## Document segment
◆ ◆ ◆

Edme Mentelle (11 October 1730 – 29 December 1815) was a French geographer and educator. He taught at the École Militaire and the École Normale and was elected to the Institut National des Sciences et des Arts in 1795 (later the Institut de France). Mentelle's textbooks and atlases were widely used in the late eighteenth century, with his career spanning the monarchy, the French Revolution and the Napoleonic Empire.

== Early life ==
Mentelle was born in Paris on 11 October 1730, into a bourgeois family. Little is known of Mentelle's early life. Unlike his younger brother, François-Simon Mentelle, who studied in Paris under Philippe Buache and later worked with César-François Cassini de Thury, Edme received a more modest education in Beauvais under the historian and writer Jean-Baptiste Louis Crévier. Mentelle initially pursued a career in commerce, which proved unsuccessful, before obtaining employment as a minor government functionary in Paris.

◆ ◆ ◆

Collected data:
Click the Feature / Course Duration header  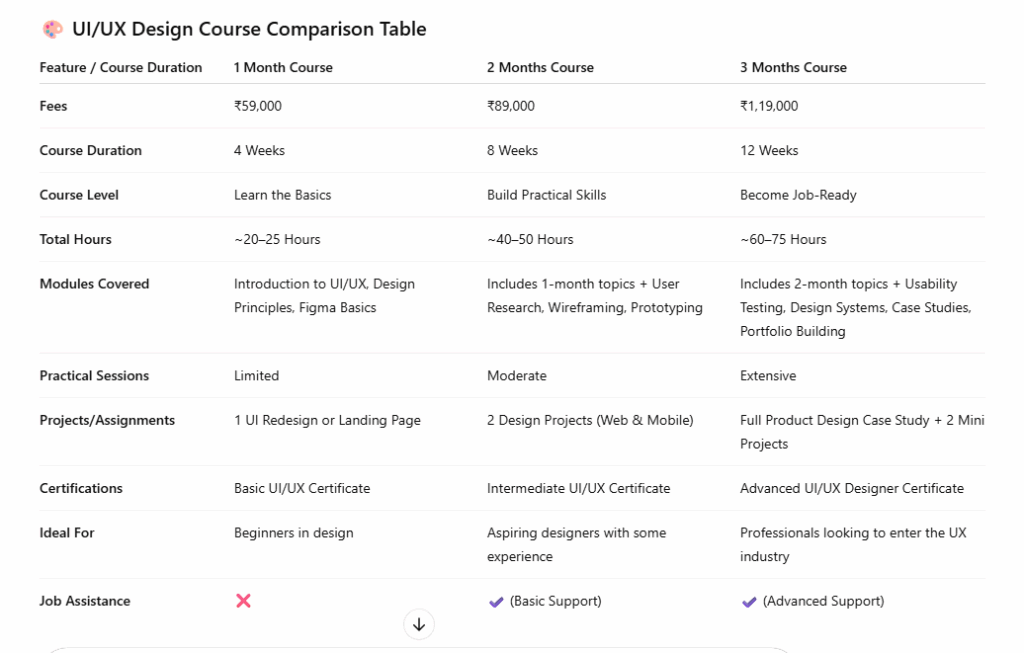(121, 68)
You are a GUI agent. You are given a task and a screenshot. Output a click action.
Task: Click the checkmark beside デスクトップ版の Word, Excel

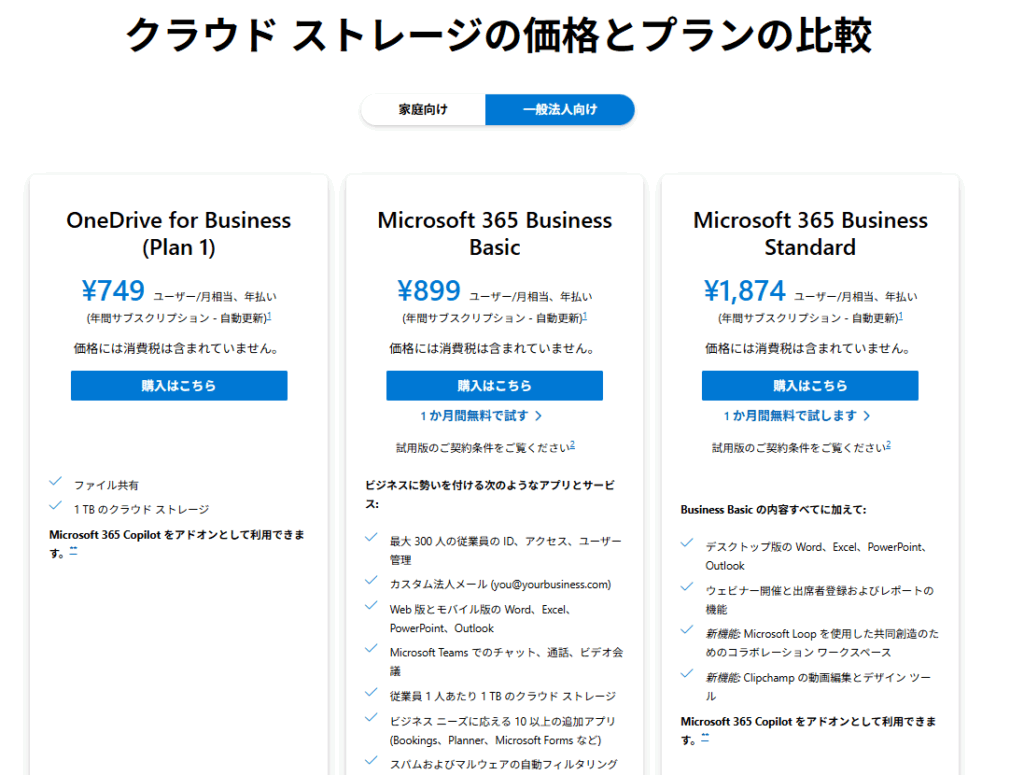(x=686, y=543)
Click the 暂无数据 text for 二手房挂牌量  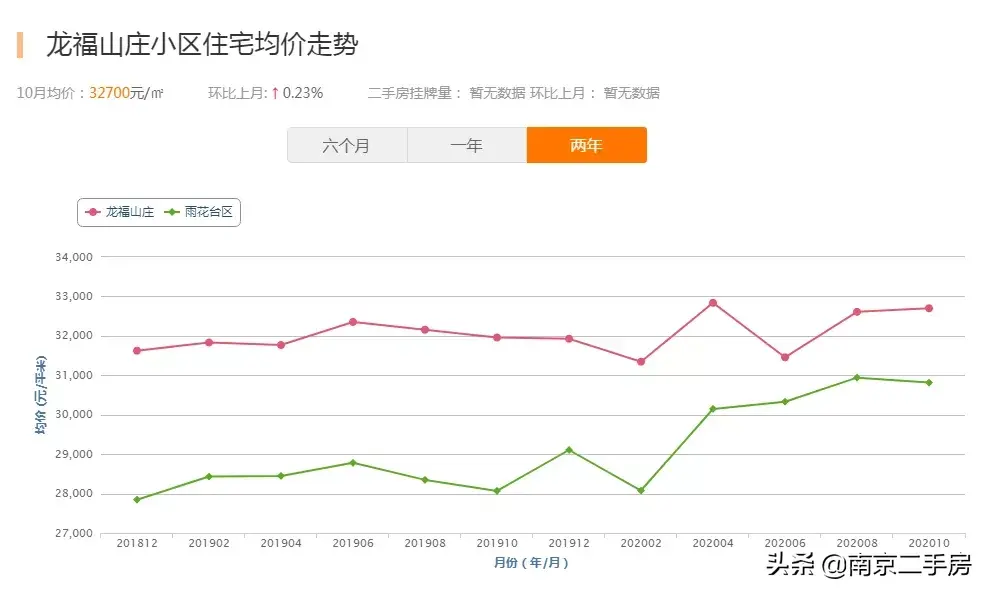[496, 93]
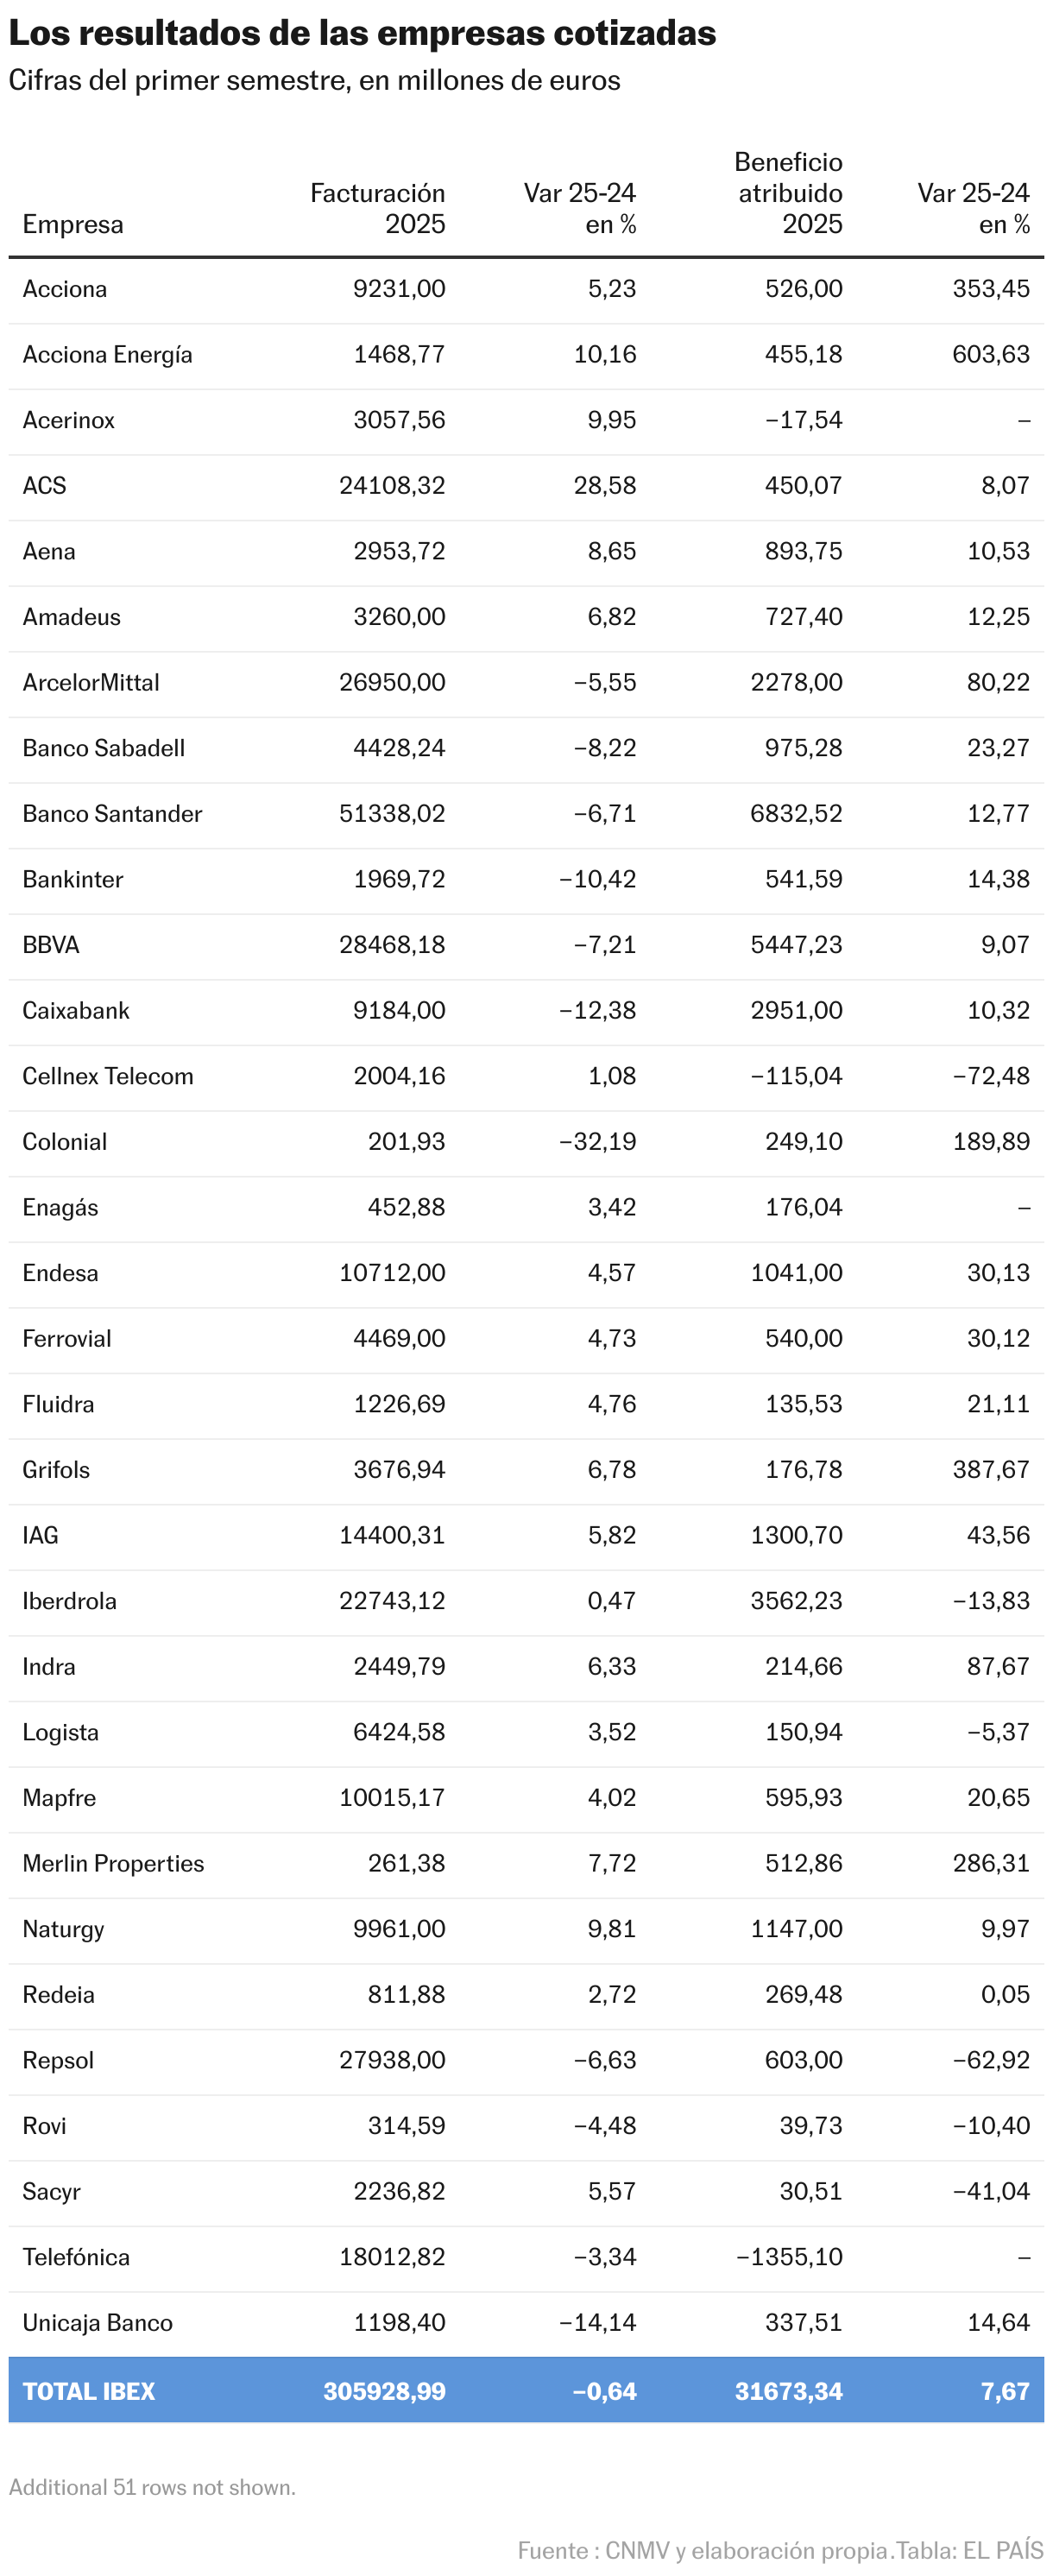The image size is (1053, 2576).
Task: Click the Banco Santander company name
Action: click(x=112, y=814)
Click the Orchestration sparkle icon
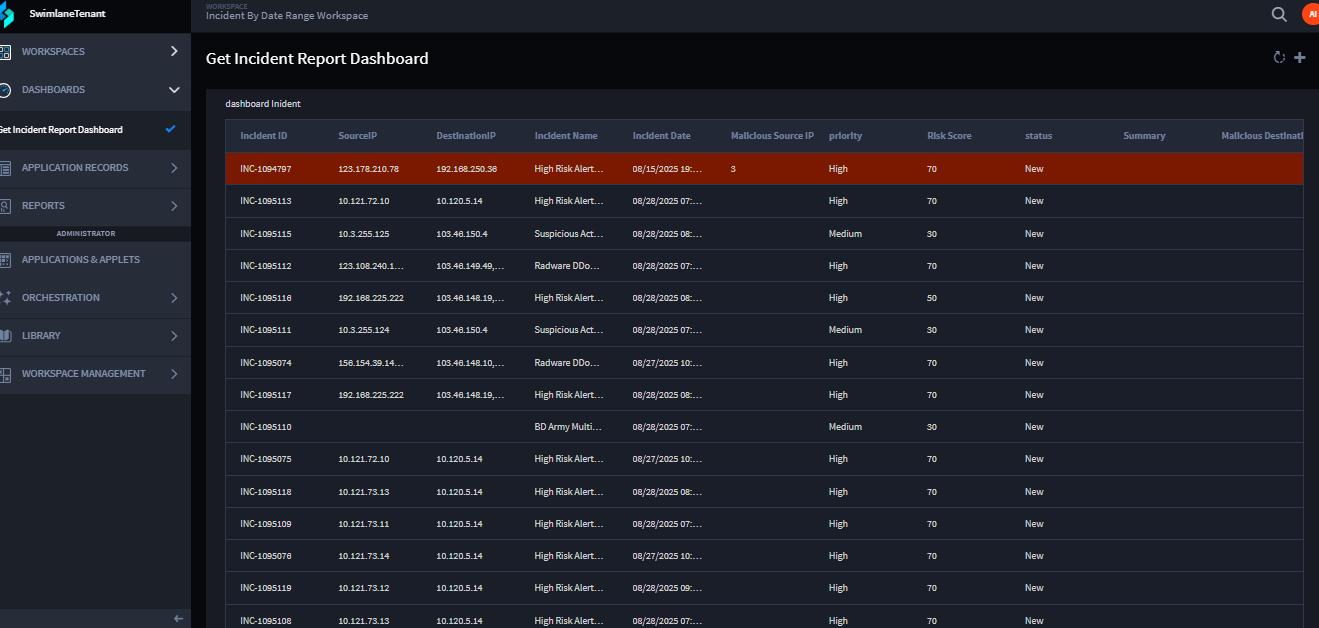This screenshot has height=628, width=1319. click(5, 298)
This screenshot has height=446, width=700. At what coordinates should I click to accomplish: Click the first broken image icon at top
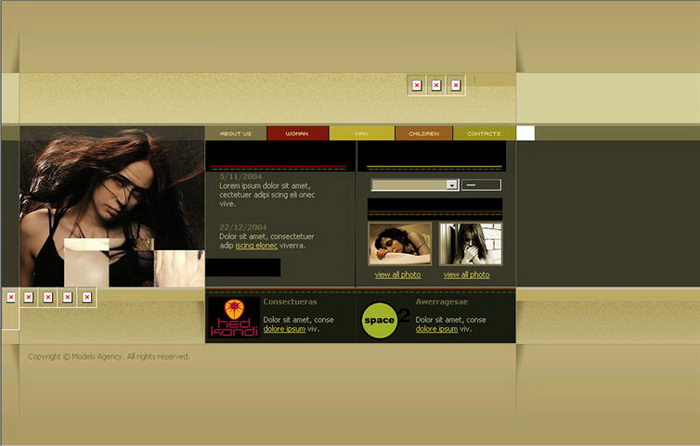pos(417,85)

◆ ◆ ◆

## Task details
From the Edme Mentelle passage, reproduce the part that opens with the words containing "Edme Mentelle (11" and closes with "the Napoleonic Empire.". Nothing in the collected data is needed for this work.

## Your response
Edme Mentelle (11 October 1730 – 29 December 1815) was a French geographer and educator. He taught at the École Militaire and the École Normale and was elected to the Institut National des Sciences et des Arts in 1795 (later the Institut de France). Mentelle's textbooks and atlases were widely used in the late eighteenth century, with his career spanning the monarchy, the French Revolution and the Napoleonic Empire.